# Page excerpt
········

Azerbaijan is witnessing public outcry over the death of 17-year-old Elgun Ibrahimov. According to circulating reports, the teen filmed police officers transporting drugs. Opposition blogger Manaf Jalizade claims the officers noticed him, chased him down, beat him, and gouged out his eyes.
To conceal the crime, the police allegedly threw Elgun from the fifth-floor balcony of a dormitory, staging the incident as a suicide, the Geghard Analytical Foundation reports.
Elgun’s family vehemently denies the suicide narrative, asserting he was assaulted and suffered a serious head injury. Weeks later, Azerbaijan’s Prosecutor General’s Office, the Ministry of Internal Affairs, and the State Security Service released a joint statement rejecting the murder allegations, claiming there were no signs of violence on his body and that he died in hospital from injuries sustained in a fall.
Contradicting this, a report from a hospital in Ganja stated that the teen arrived with severe head trauma and bruises across his abdomen and other areas, indicating he had been beaten.
Amid growing mistrust in the authorities, blogger Tural Sadigli has offered €5,000 to anyone who can identify the killer, rejecting the state’s version of events.
Activist Nijat Amiraslanov was arrested and sentenced to 15 days of administrative detention for distributing flyers calling for justice in Elgun’s case. In Baku, on International Children’s Day, a group of youth staged a protest under the slogan “Justice for Ibrahimov,” handing out flyers, displaying posters, and urging the public and authorities to uncover the truth.

········

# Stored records
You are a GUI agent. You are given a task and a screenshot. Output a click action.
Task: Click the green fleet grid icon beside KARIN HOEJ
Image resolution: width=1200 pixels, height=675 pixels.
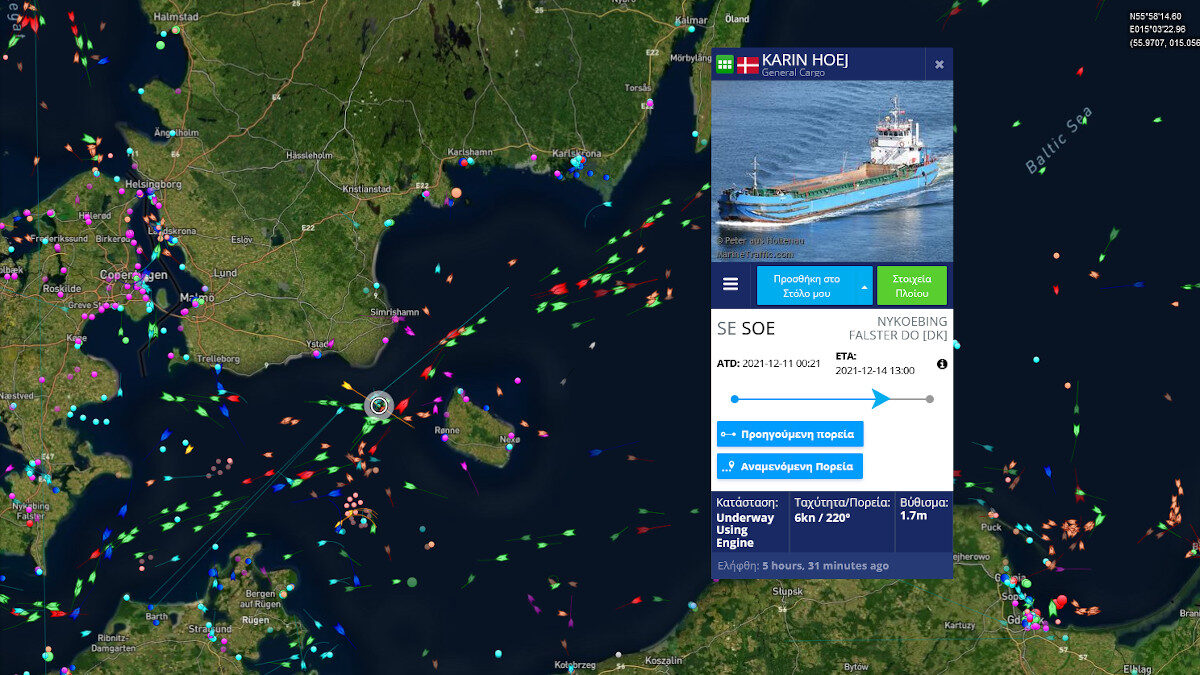click(x=725, y=64)
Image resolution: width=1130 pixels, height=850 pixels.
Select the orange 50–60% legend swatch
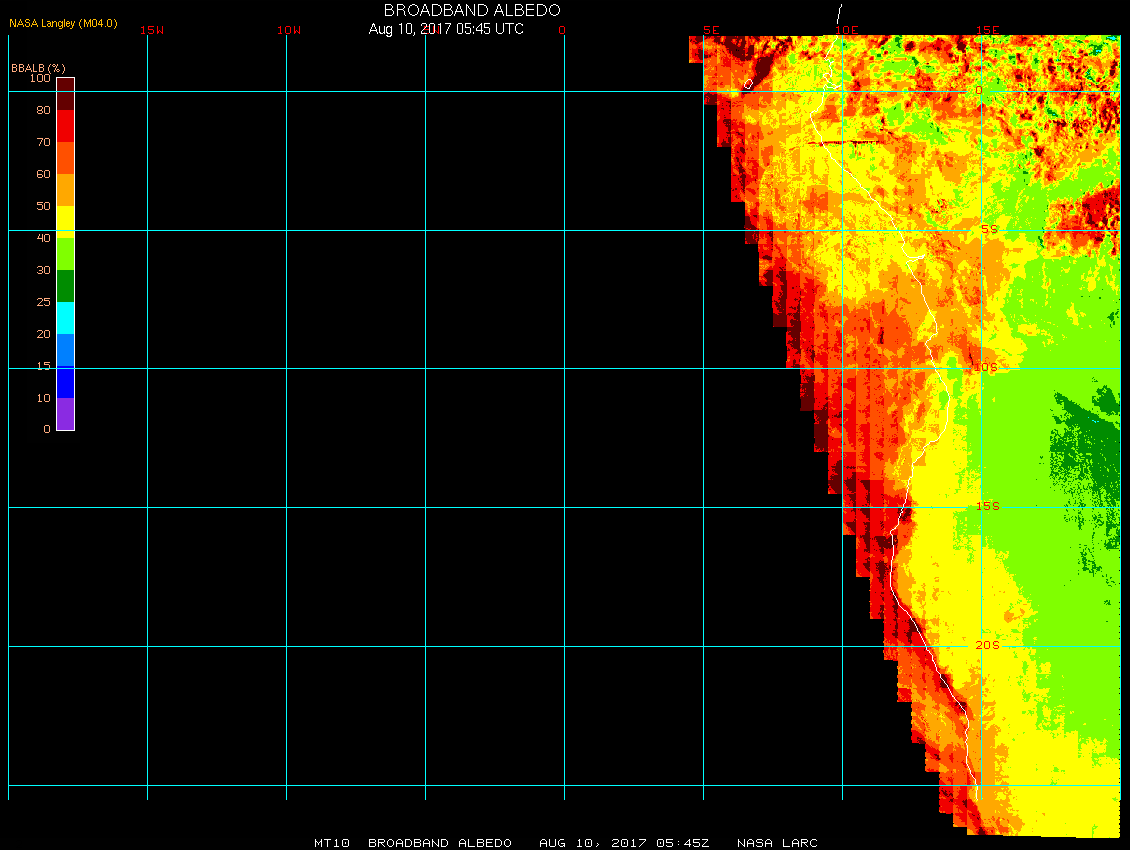click(65, 190)
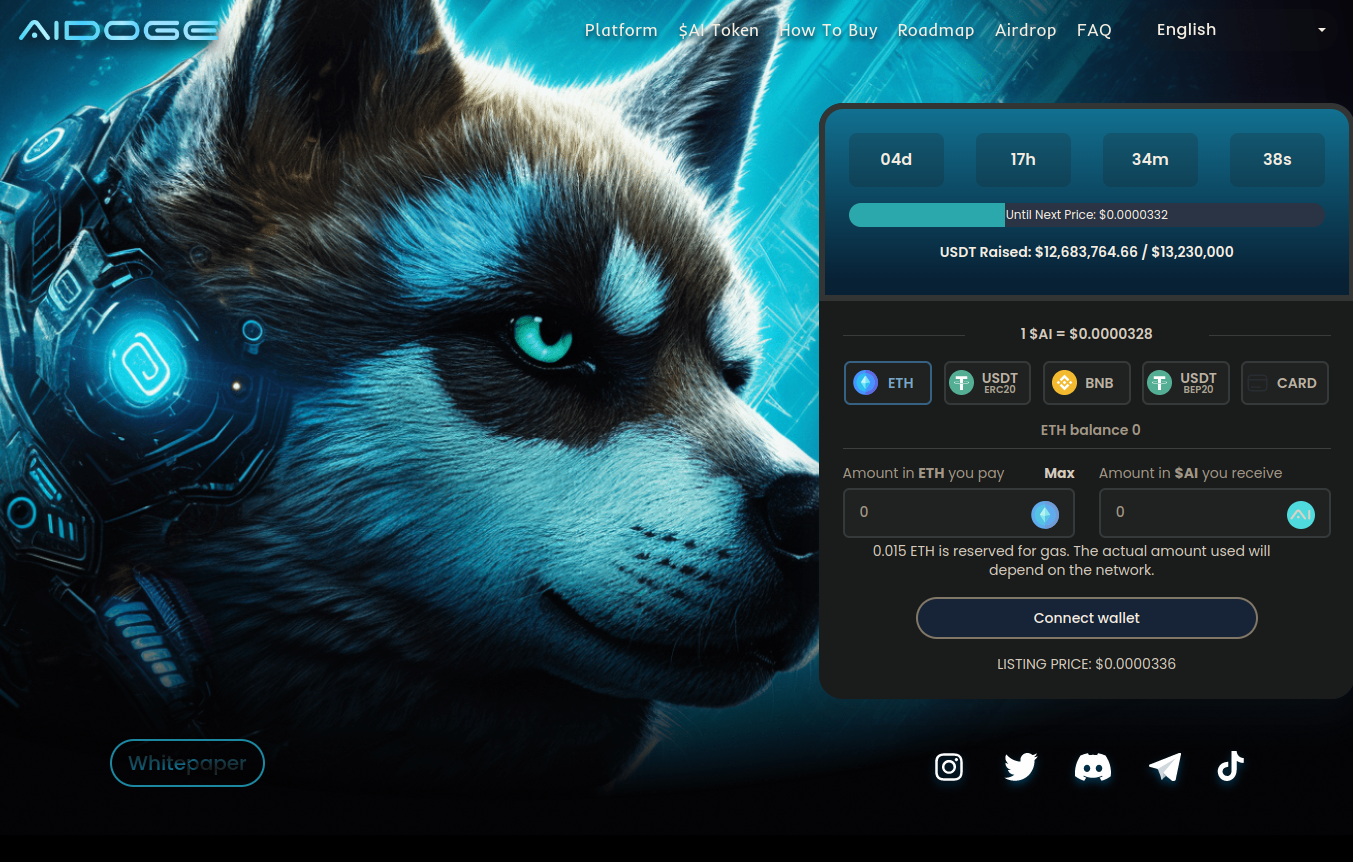
Task: Select BNB payment option
Action: point(1086,383)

········

# What this exercise asks
(a) Set down the passage of the article on Elgun Ibrahimov's death from "Azerbaijan is witnessing" up to and including "Analytical Foundation reports.", word for word.
(b) Resume the article on Elgun Ibrahimov's death, starting right after its final sentence.

# Per-task outputs
(a)
Azerbaijan is witnessing public outcry over the death of 17-year-old Elgun Ibrahimov. According to circulating reports, the teen filmed police officers transporting drugs. Opposition blogger Manaf Jalizade claims the officers noticed him, chased him down, beat him, and gouged out his eyes.
To conceal the crime, the police allegedly threw Elgun from the fifth-floor balcony of a dormitory, staging the incident as a suicide, the Geghard Analytical Foundation reports.

(b)
The protest was broken up by plainclothes police, who arrested participants and those filming. Unofficial sources say over 60 people were detained, including minors and young women, some of whom were subjected to sexually abusive language by officers.
Protesters' phones were confiscated, their private messages and contacts reviewed, and passwords to social media accounts forcibly changed. People connected to the demonstrators received threatening messages from fake Interior Ministry accounts, warning: “You are too active in comments—don’t cause me trouble.”
Human rights defender Gulnara Mehdiyeva noted that while some detainees were released, their phones were not returned. “We don’t know the exact number because no independent journalist could document the events,” she said.
Back in 2007, President Ilham Aliyev declared that no police officer would be punished for using force during protests, calling it part of their “professional duty.” He reaffirmed this stance in 2013, stating that law enforcement personnel would face no penalties. As such, peaceful protests are criminalized, while police drug-trafficking and rights violations are treated as duty-bound acts.